|
Description  |
|
|
BACKGROUND OF THE INVENTION
The present invention relates to speech coding systems, and more
particularly to a speech coding system used in telephone communication
which is carried out in such a manner that a speech signal is converted
into a compressed digital signal on the transmitting side and is
reproduced from the compressed digital signal on the receiving side, and
suitable for processing a speech signal which is generated in a noisy
environment.
The signal waveform is given by a combination of fundamental waveform
patterns, each of which appears two to ten times in a time interval of,
for example, about 20 msec (hereinafter referred to as a "frame"). In
conventional speech analysis-synthesis systems, the transmitting side
performs a sampling operation for an input speech signal and extracts
transmission parameters indicative of the feature and repetition period
(namely, pitch period) of a fundamental waveform pattern from the sampled
values of the input speech signal at each frame, and the receiving side
reproduces the speech signal on the basis of the transmission parameters.
In the PARCOR (partial auto-correlation) system which is representative of
one of the conventional speech analysis-synthesis systems, it is judged
whether each of the frames formed in analyzing a speech signal is a voiced
frame or unvoiced frame, and a reproducing operation is performed in such
a manner that the output of an excitation source for generating white
noise is used for the unvoiced frame and a single pulse which represents a
fundamental waveform pattern and is generated at an interval equal to the
pitch period thereof indicated by the transmission parameters, is used for
the voiced frame. The PARCOR system, as mentioned above, uses a simple
excitation source, and hence is advantageous in that a speech signal can
be coded at a low bit rate but disadvantageous in that the quality of a
synthesized speech is degraded. The PARCOR system is described in, for
example, an article entitled "An audio response unit based upon partial
auto correlation" (IEEE Transaction Communication, Vol. COM-20, pages 792
to 797, Aug., 1972).
Further, systems for improving the quality of a synthesized speech by
generating a plurality of pulses representative of a fundamental waveform
pattern at an interval equal to the pitch period thereof, are proposed in,
for example, an article entitled "A New Model of LPC Excitation for
Producing Natural-Sounding Speech at Low Bit Rates" by B. S. Atal and J.

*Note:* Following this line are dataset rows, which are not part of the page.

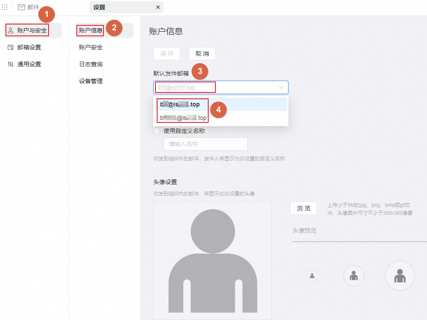
Task: Click the 浏览 browse button
Action: 303,208
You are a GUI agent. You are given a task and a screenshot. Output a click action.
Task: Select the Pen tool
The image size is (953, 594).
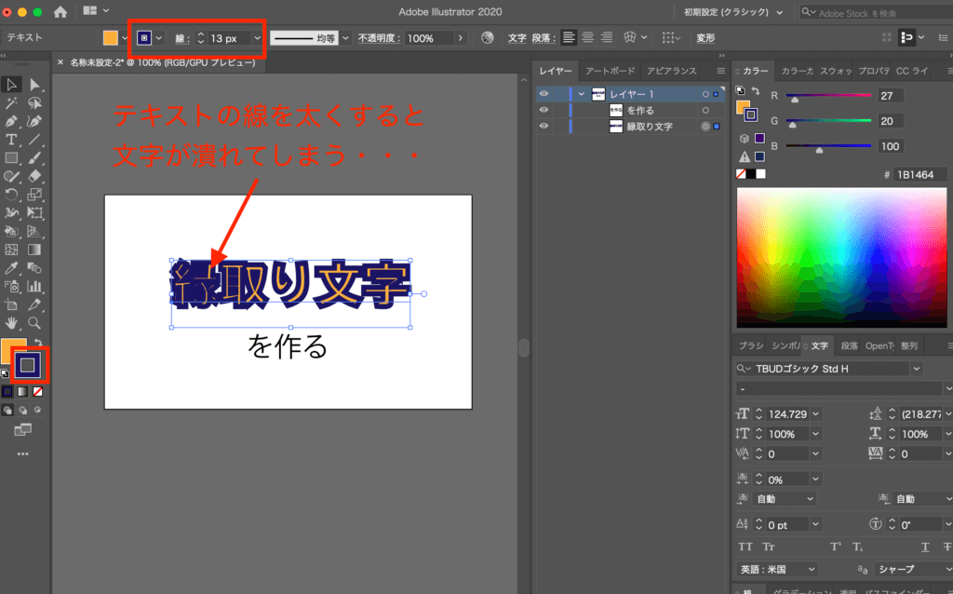coord(12,122)
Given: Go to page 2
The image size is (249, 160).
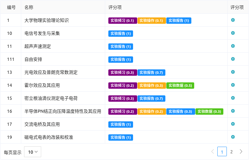Looking at the screenshot, I should [231, 152].
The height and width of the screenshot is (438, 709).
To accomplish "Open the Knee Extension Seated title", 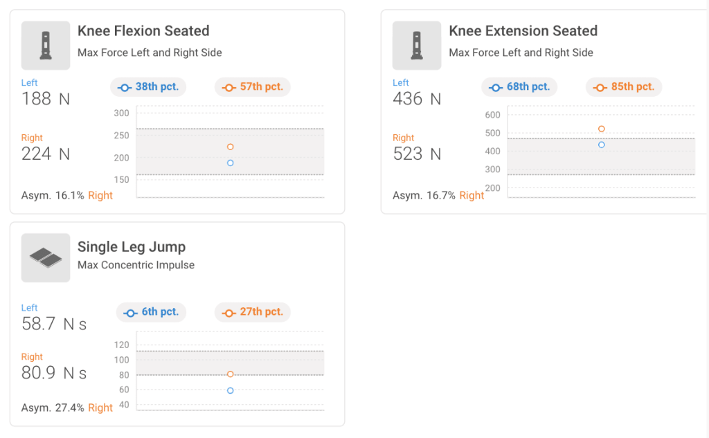I will click(523, 31).
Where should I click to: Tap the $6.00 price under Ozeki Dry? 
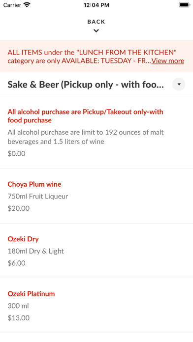tap(17, 263)
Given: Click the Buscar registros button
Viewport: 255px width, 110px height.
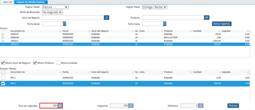Looking at the screenshot, I should (x=222, y=24).
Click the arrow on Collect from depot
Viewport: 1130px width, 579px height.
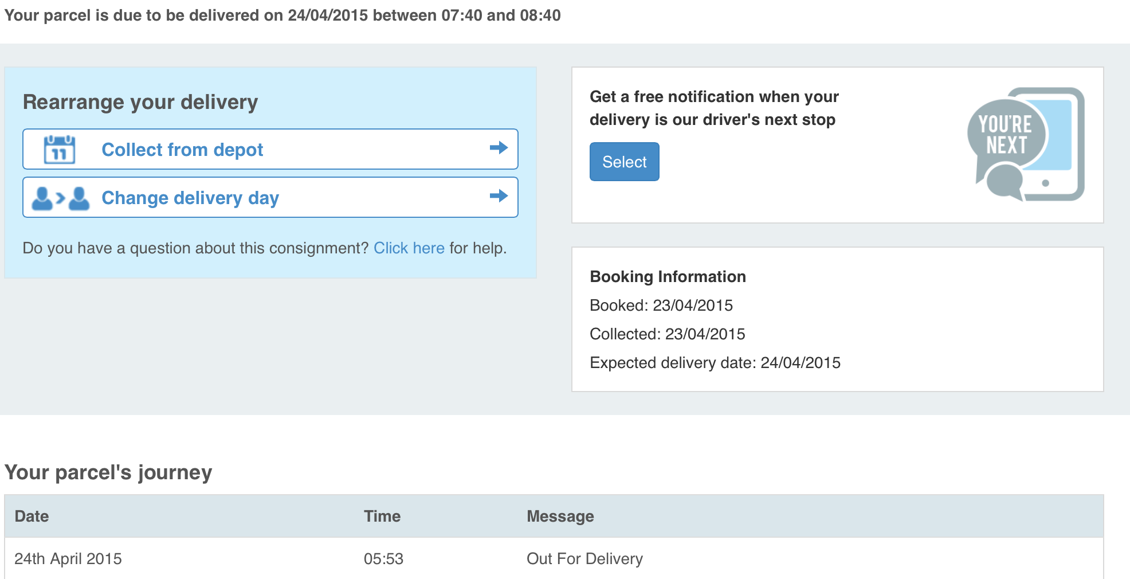(x=499, y=148)
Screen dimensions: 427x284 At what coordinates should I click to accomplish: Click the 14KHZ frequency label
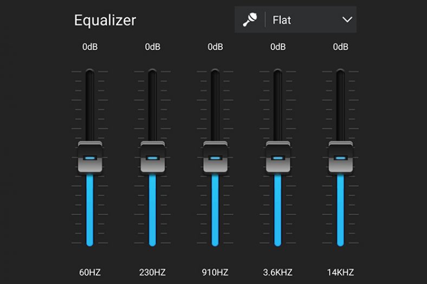point(341,272)
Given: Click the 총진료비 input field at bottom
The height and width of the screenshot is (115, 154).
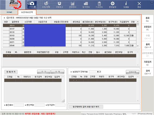Looking at the screenshot, I should tap(19, 105).
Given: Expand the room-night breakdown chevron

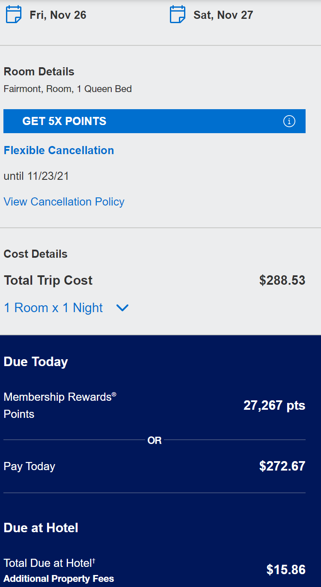Looking at the screenshot, I should (x=122, y=308).
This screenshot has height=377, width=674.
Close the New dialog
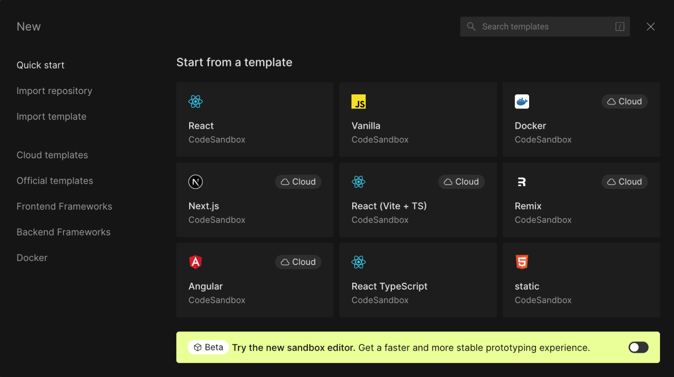point(651,27)

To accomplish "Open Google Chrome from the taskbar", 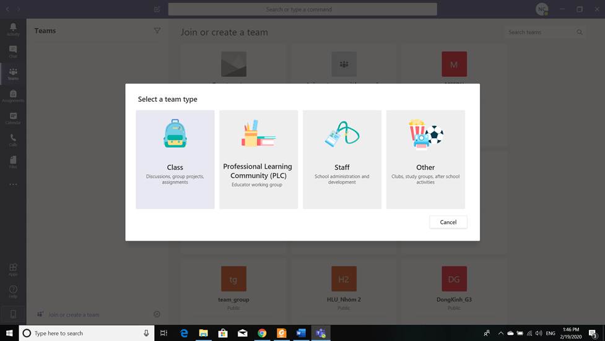I will click(x=262, y=333).
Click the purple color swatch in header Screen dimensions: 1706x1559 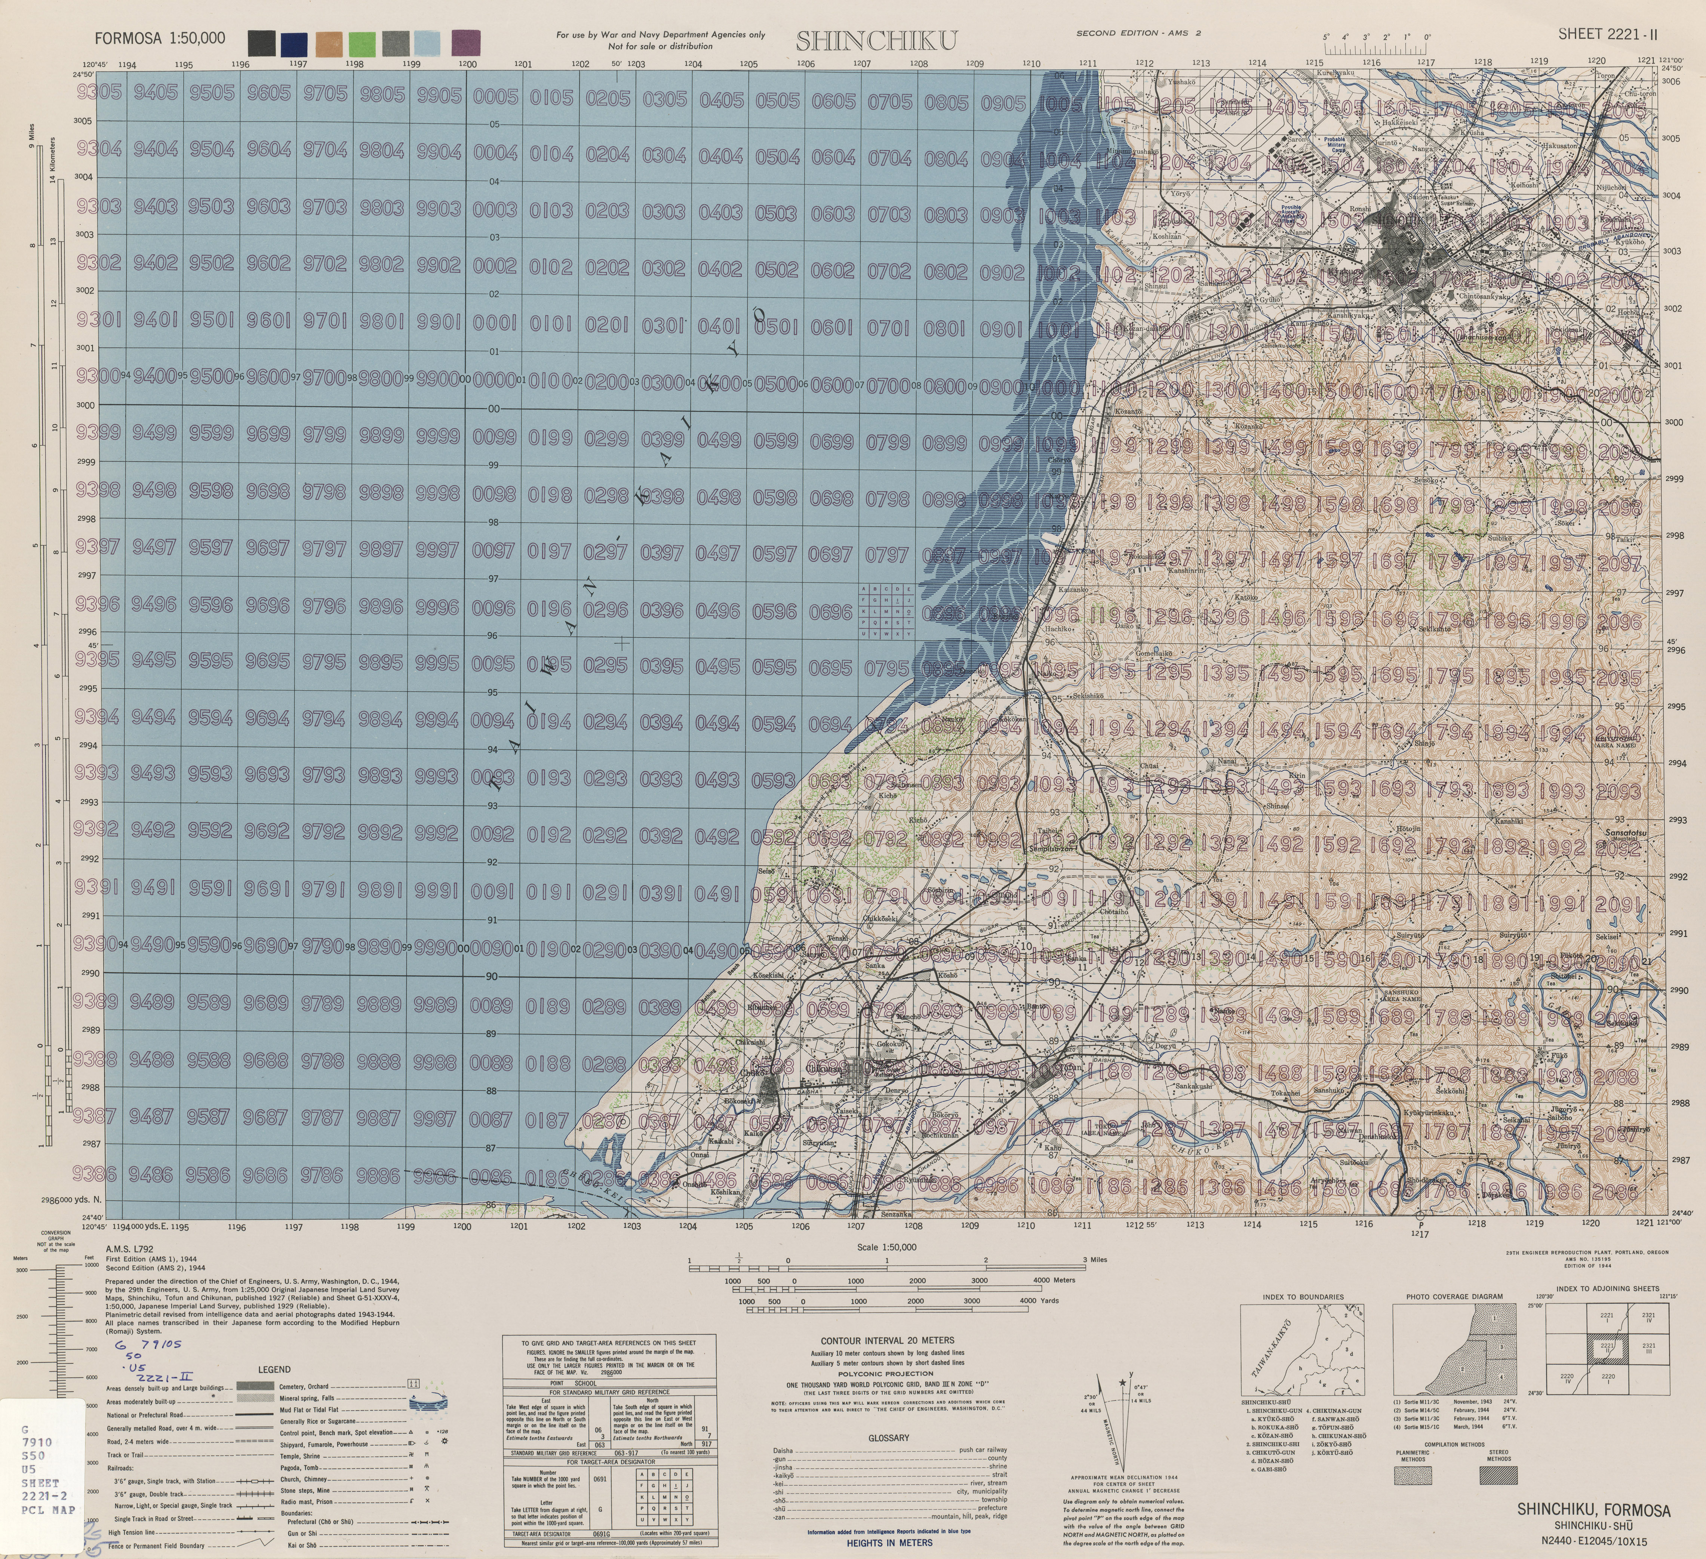(465, 42)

R. Remde (Proc. ICASSP 82, Vol. 1, pages 614 to 617, 1982), and an article
entitled "A Speech Coding Method Using Thinned-Out Residual" by A.
Ichikawa et al. (Proc. ICASSP 85, Vol. 3, pages 961 to 964, 1985).
In the above systems, in order to reduce the number of bits necessary for a
coding operation, a pulse train generated at an interval equal to the
pitch period of a fundamental waveform pattern is made identical with a
pulse train generated at an interval equal to the pitch period of another
fundamental waveform pattern, in one frame. In this case, however,
information on the position of each pulse is required, and thus the number
of pulses generated in one pitch period of a fundamental waveform pattern
is limited. Accordingly, the quality of a synthesized speech is not
satisfactory.
In order to further improve the quality of a synthesized speed, a system
has been proposed for synthesizing a fundamental waveform pattern by using
a predetermined number of pulses continuous to each other, in U.S. patent
application Ser. No. 878,434 assigned to the assignee of the present
invention (corresponding to JP-A-61-296398). In this case, information on
the position of each pulse is not required. However, in all of
above-mentioned speech analysis-synthesis systems, no attention is paid to
the influence of a noisy environment on telephone conversations, for
example, the degradation in speech quality of a telephone conversation due
to the environment containing noise, for example, from the fan of an air
conditioner. According to the conventional speech analysis-synthesis
systems, noise which is introduced into the systems through a telephone in
a period when a speech pauses, is processed in the same manner as the
speech. Accordingly, a frame containing only noise is treated as a voiced
frame, and thus transmission parameters extracted from noise are sent to
the receiving side, to form a synthesized speech on the basis of the
transmission parameters. Accordingly, the synthesized speech which is
different from input noise and offensive to the ear of a listener, reaches
the ear of the listener in pause of the speech, and thus the listener
feels strange.
SUMMARY OF THE INVENTION
It is an object of the present invention to provide a speech coding system
capable of eliminating the influence of environmental noise on telephone
communication in a period when a speech pauses.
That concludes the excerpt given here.